With that in mind, we hold that the trial court needed to look beyond the order of filiation to determine plaintiff's actual domicile, as the order of filiation was not dispositive. To do so, the trial court should have reverted to the traditional multifactored analyses from Workman v. Detroit Auto Inter-Ins. Exch. , 404 Mich. 477, 274 N.W.2d 373 (1979), and Dairyland Ins. Co. v. Auto-Owners Ins. Co. , 123 Mich.App. 675, 333 N.W.2d 322 (1983), to determine plaintiff's domicile. See Grange , 494 Mich. at 498 n. 41, 835 N.W.2d 363 ("The Workman - Dairyland multifactored framework comprises the one now commonly employed by Michigan courts when a question of fact exists as to where a person is domiciled.").
Here, there was a substantial amount of testimony to suggest that plaintiff's father had always operated as plaintiff's primary custodian and that both parents intended to continue that arrangement before and after the automobile accident. Rather than stand in the position of the finder of fact, we think it more appropriate that the trial court be afforded an opportunity to weigh the above evidence.
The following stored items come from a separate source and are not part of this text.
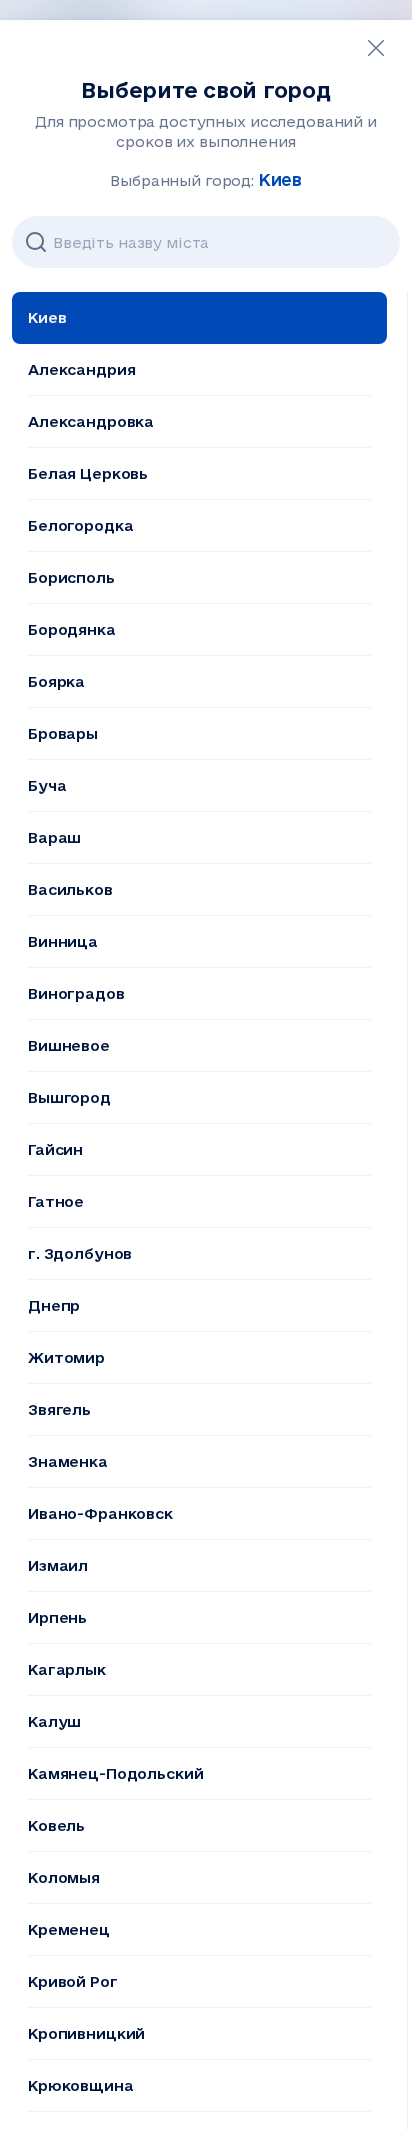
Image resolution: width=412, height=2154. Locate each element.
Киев (47, 317)
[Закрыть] (376, 48)
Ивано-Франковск (100, 1513)
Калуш (54, 1721)
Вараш (54, 837)
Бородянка (72, 629)
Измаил (58, 1565)
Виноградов (76, 993)
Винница (63, 941)
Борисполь (71, 577)
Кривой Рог (73, 1981)
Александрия (81, 369)
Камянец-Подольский (115, 1773)
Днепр (54, 1305)
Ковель (56, 1825)
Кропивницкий (86, 2033)
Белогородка (80, 525)
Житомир (66, 1357)
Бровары (63, 733)
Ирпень (57, 1617)
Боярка (56, 681)
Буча (47, 785)
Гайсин (55, 1149)
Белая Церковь (88, 473)
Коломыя (64, 1877)
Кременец (69, 1929)
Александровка (91, 421)
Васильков (70, 889)
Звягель (59, 1409)
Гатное (56, 1201)
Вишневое (69, 1045)
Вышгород (69, 1097)
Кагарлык (67, 1669)
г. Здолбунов (80, 1253)
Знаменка (68, 1461)
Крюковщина (81, 2085)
See Grange , 494 Mich. at 490, 835 N.W.2d 363 (noting that the issue of domicile is ordinarily a question of fact). Suffice it to say, however, in light of the fact that the order of filiation did not conclusively determine plaintiff's domicile, the trial court erred in not weighing the additional relevant evidence when it made its initial domicile determination.
Reversed and remanded for the trial court to reassess its determination regarding plaintiff's domicile. We do not retain jurisdiction.
Gadola, P.J., and Markey and Murray, JJ., concurred.